I am new to the subject of compilation and have just started an exercise for Bottom -up parsing.

I have stuck on the following problem.

build a LR(0) parsing table for following grammar:

1) E –> E + T
2) E –> T
3) T –> (E)
4) T –> id


I0 :

   E' –> .E
   E –> .E + T
   E –> .T
   T –> .(E)
   T –> .id

on E the next state in the DFA would be :

 I1:

    E' -> E.
    E  -> E. + T

from what I have learned so far isn't this a S-R conflict? because the parser would not know whether to reduce or shift as it has no look-ahead variable? so this should not be LR(0) grammar?

but the PDF which I am reading have built the LR(0) table. So is there a mistake in the PDF or have I gone wrong some where understanding the concept?

Was it helpful?

Solution

This is indeed a shift/reduce conflict. This grammar isn't LR(0). You can also see this because it's not prefix-free; the grammar contains multiple strings that are prefixes of one another, so it can't be LR(0).

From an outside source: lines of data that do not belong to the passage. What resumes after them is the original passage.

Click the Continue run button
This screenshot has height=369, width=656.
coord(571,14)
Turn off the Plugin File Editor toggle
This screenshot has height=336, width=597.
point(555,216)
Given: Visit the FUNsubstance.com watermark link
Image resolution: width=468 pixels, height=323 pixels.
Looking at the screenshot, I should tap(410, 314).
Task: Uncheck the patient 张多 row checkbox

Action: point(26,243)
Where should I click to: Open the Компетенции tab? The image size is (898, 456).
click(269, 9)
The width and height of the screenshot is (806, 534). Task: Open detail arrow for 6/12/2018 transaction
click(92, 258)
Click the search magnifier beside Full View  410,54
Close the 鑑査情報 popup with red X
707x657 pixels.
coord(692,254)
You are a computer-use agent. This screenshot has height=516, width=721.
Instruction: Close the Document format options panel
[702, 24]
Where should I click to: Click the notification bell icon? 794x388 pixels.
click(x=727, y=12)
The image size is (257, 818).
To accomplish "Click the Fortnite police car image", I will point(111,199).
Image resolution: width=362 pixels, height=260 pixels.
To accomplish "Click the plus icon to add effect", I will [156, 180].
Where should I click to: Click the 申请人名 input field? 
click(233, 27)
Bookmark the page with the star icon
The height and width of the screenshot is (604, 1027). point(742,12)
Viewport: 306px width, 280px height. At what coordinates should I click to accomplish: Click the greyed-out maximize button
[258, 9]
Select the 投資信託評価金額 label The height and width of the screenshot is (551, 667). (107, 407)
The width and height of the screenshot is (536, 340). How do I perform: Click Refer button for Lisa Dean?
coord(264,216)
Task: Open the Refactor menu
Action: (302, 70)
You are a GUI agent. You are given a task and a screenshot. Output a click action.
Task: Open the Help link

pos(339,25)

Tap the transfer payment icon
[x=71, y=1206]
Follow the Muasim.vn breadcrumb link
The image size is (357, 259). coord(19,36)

That said, you can still construct all the LR(0) configurating sets and make the LR(0) automaton. It just won't be deterministic because of the shift/reduce conflict. It's possible, therefore, that you're right and the handout is right.

Hope this helps!

OTHER TIPS

You augmented the grammar with E' -> E. Normally, you'd augment with a production like E' -> E $, where $ is a (terminal) symbol that doesn't otherwise occur in the grammar, and denotes end-of-input.

So I1 would actually be


E' -> E. $
E  -> E. + T

and there isn't a conflict. (And I believe the grammar is LR(0).)